The Department of Health board contends that details from the 2000 study were disclosed to the hospitals. Stephen Morris, University Hospital’s trauma director and principal investigator for the trial, said he received the information before the current study began.
The board also agreed that the study’s consent form adequately informed potential patients about the study’s enrollment procedure and outlined who could participate in the study.
But concerns were raised about how first-responders would determine whether an unconscious female trauma patient were pregnant. Children, “obviously pregnant” women, patients with severe head injuries, those who have known objections to blood transfusions and those who have special bracelets indicating they don’t want to participate are exempt from the study.
LDS Hospital representative Matt Rydman said his hospital review board opted out of the study Thursday because it wants more information about the results of the 2000 study. He said the board didn’t think the public was sufficiently informed about the heart attack victims in the 2000 study.

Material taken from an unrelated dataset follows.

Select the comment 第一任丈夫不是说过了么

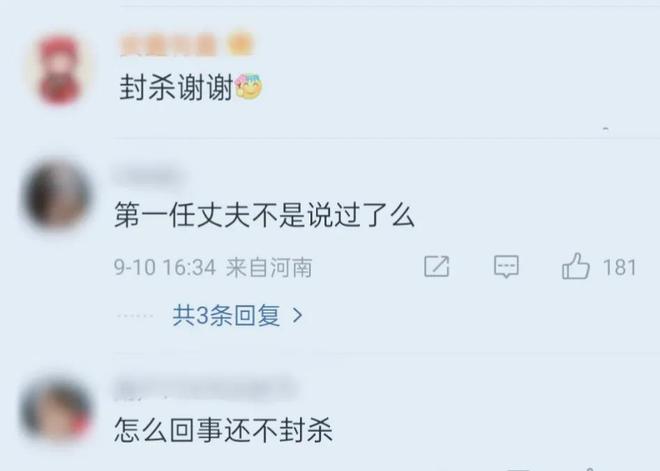click(265, 215)
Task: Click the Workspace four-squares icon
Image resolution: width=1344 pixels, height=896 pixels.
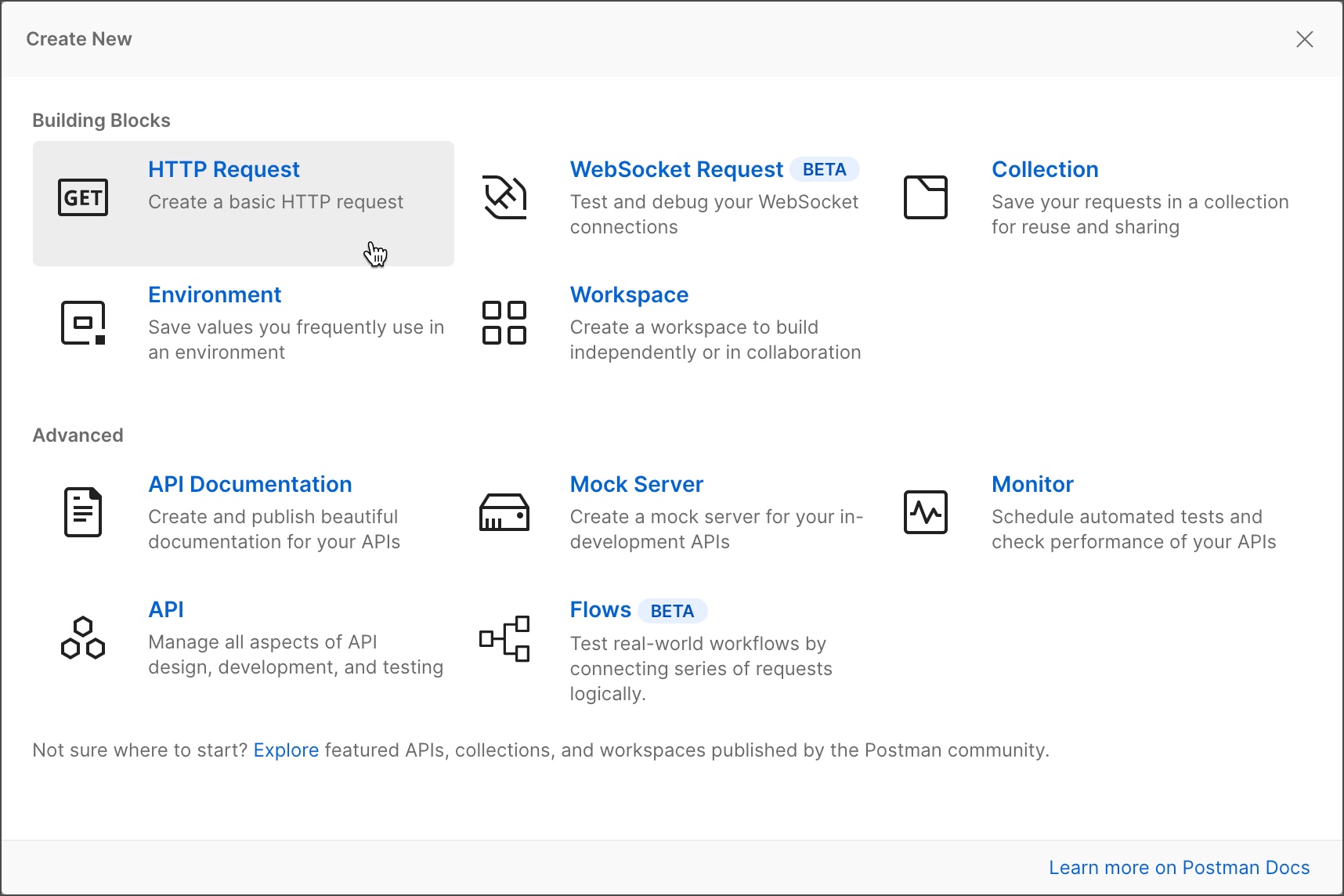Action: point(504,323)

The board also requested that information pertaining to the possibility of fluid overload in the body when PolyHeme is introduced be stated clearly on the consent form.
Morris said University Hospital restarted its study March 3 after receiving assurances from Northfield and an independent committee that the current study did not pose cardiovascular or other adverse risks that would jeopardize the safety of the trial.
Emergency medical service agencies from Salt Lake and West Valley cities, Sandy and Summit County are participating in the study, though PolyHeme has not yet been given to any patients from Utah.
PolyHeme is a blood substitute, compatible with all blood types, that can be given to trauma victims immediately. Thirty-one trauma centers in 18 states are enrolled in the study. Of the 720 patients expected to participate, as many as 36 will be from Utah.